This is a very interesting question.
The concept in place now is that rules that apply to a car in flight would be no different than those that apply to an aircraft. We already have an air traffic control system that would apply right now to any “flying car”, as the pilot chooses to use it.
The flying car would use local airports, and standard VFR/IFR communication / navigation equipment, as required/permitted to the pilot. The “George Jetson” scenario is not envisioned by proponents at this point, getting the technology built is the first key.
Concerning fuel economy, electric and electric-hybrid aircraft design is in process now; Cessna is currently developing both, the electric-only version (a modified Cessna 172) started taxi tests this week.
Scaled Composites (a company founded by Burt Rutan, for those that don’t know of him please wikipedia) unveiled a “roadable airplane” @ Airventure / Oshkosh this week. This aircraft is based on the same powerplant as the Chevy Volt, and is designed to be as efficient on the ground as the road-bound version (44-mpg).
Concerning the original question, the Terrafugia is a neat vehicle. The company is based in a town close to me; I was able to see it on display @ a local airport a couple of years ago. I have not heard positive comments about its flight characteristics, but presumably that will improve. The price will come down, as interest rises.
Granted, all these efforts are very preliminary, but the arguments by the posters above will be overcome, I feel in certainly much less than 20 years.
I am an IFR-certified pilot, who flies just for fun about 30-40 hours a year. If there is one issue I see, it is not in technology; it is in general interest to fly. The GA flying community is shrinking, local/small airports ideal for roadable aircraft are closing, and the number of new licensed pilots per year is not growing to sustain interest/additional infrastructure.
I feel unfortunately that the chances are more likely that the aircraft will be built, but nobody will come.
Ford tried this in the 1950s. At that time, the issue was air traffic control. I think ATC is still probably the limiting issue. It’s sad, too, because we need this. Industries are dying because housing prices have gone so high. Flying cars would fix that, because you could live in the country, and commute to the city to work.
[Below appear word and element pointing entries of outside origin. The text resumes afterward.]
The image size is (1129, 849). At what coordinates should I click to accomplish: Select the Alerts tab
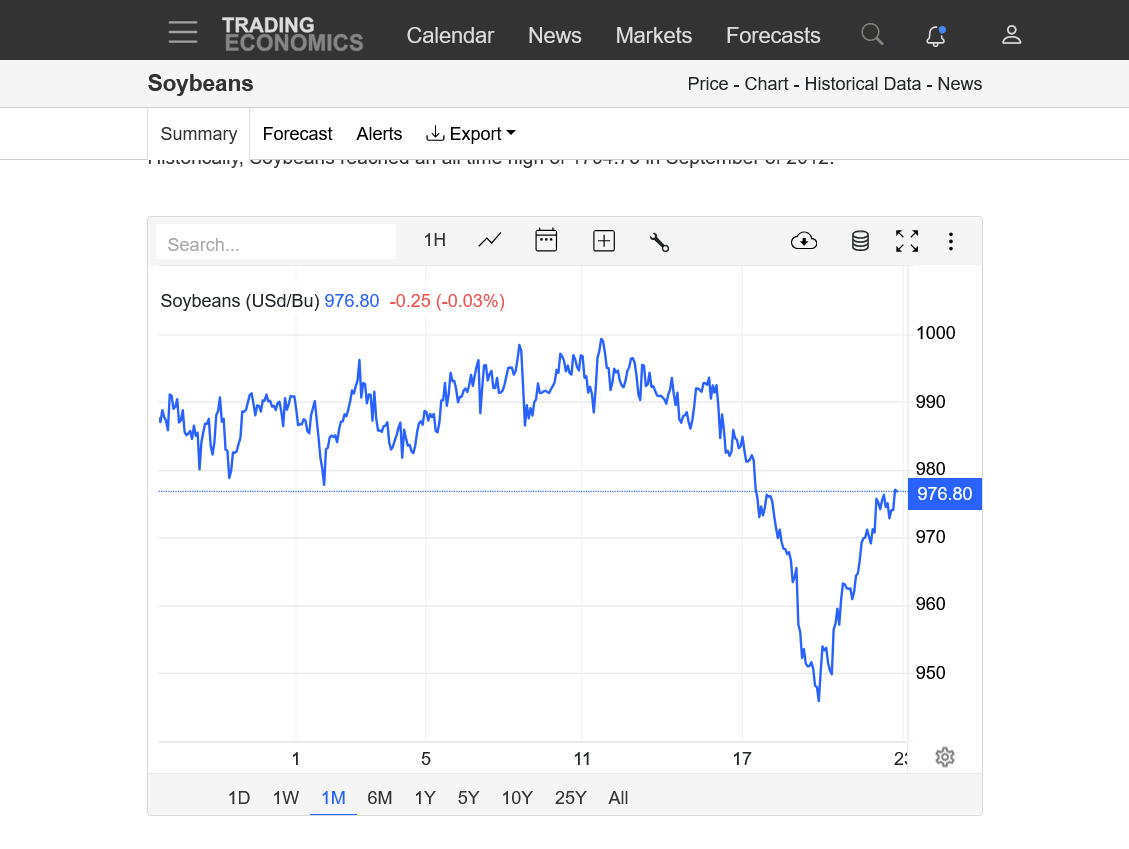coord(379,134)
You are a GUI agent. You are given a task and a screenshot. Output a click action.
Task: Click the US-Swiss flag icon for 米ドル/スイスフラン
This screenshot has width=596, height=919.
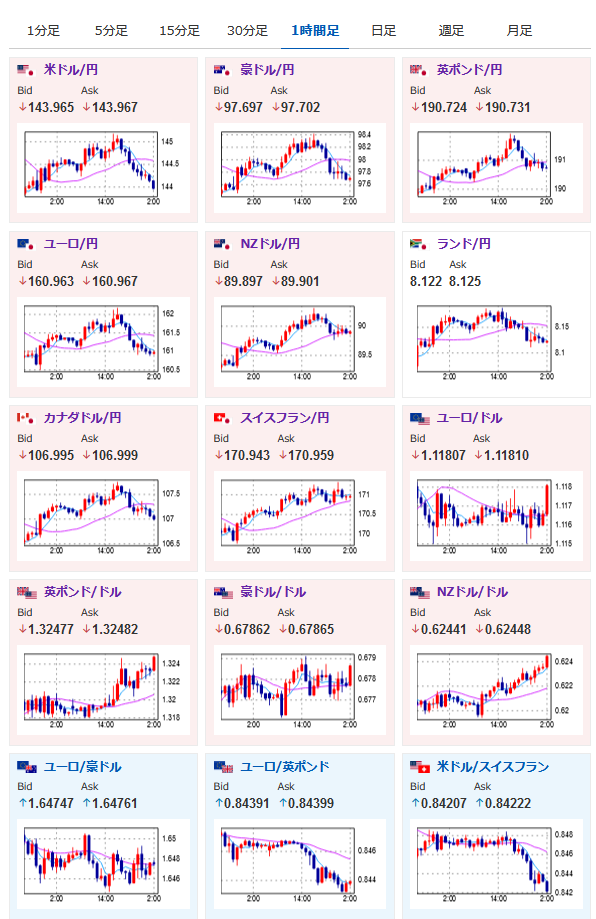click(x=419, y=767)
RVDW said: ” Industries are dying because housing prices have gone so high. Flying cars would fix that, because you could live in the country, and commute to the city to work.”
Or we could build a high speed rail line, and house millions of people along the rail line. More ecologically sound, and no problems trying to figure out where to land the flying cars in the city.
I hope that flying cars do not show up on the road. Showing up -over- the road would be great, but -on- the road would be rather disasterous.